I’ve covered countless sports stories where leaders make a positive difference, where a person with authority and clout steps up and makes things better, elevating the people around them by virtue of their good character. It’s one of my favorite things about sports, and why I mine these games for lessons that I can pass on to help you achieve Greatness in your life.

But there’s a dark side to leadership, one that rears its head when men like Strampel and Nassar use their positions to abuse others and satiate their own corrupt character. I’ve covered those stories, too, and they sicken me.

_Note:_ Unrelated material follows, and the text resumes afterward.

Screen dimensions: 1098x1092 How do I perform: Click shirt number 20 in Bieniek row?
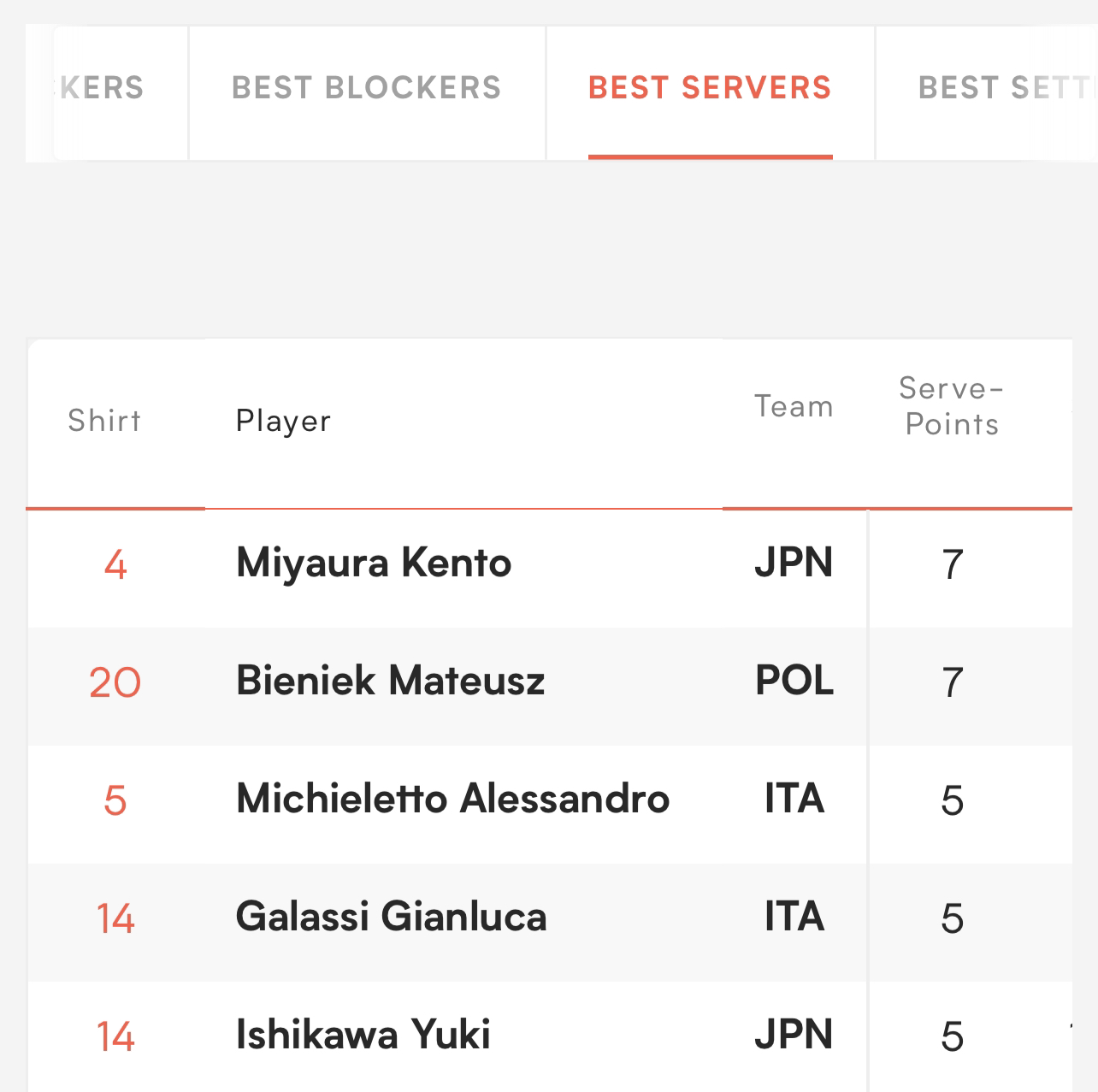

That’s not how leadership should work. Ever. Leaders should build up others, adding value to their lives. Strampel and Nassar destroyed others, stealing from their lives just to please their own evil desires.

The AP story shared this from student Leah Jackson, who told the court at sentencing that Strampel made sexually suggestive remarks during their first meeting.

“Why was he so confident he could get away with it?” she said. “It makes me wonder how many other people he had done this to.”

Jackson then went on.

“He was supposed to protect us and he chose to betray us.”

Today, another person goes to jail in the aftermath of one of the saddest chapters in sports history. It feels small and insufficient—it will never return to those young students what was taken from them, nor will it make amends for what men like Nassar and Strampel have done.

But it will not go in vain if you and I learn the lesson that who we are is what we reproduce in others.

I wonder if that lesson will ever be learned by Strampel. His willingness to turn a blind eye to Nassar’s deeds reproduced abuse and destruction on a level that’s hard to comprehend. His bad leadership leaves behind a legacy of pain.

And now, he’s got a year to think about how his legacy is nothing but ashes; his name forever a curse in the mouths of his and Nassar’s victims. I hope he takes a long look at himself in his prison mirror and sees just how wretched that character is—and what, in its own way, his behavior reproduced.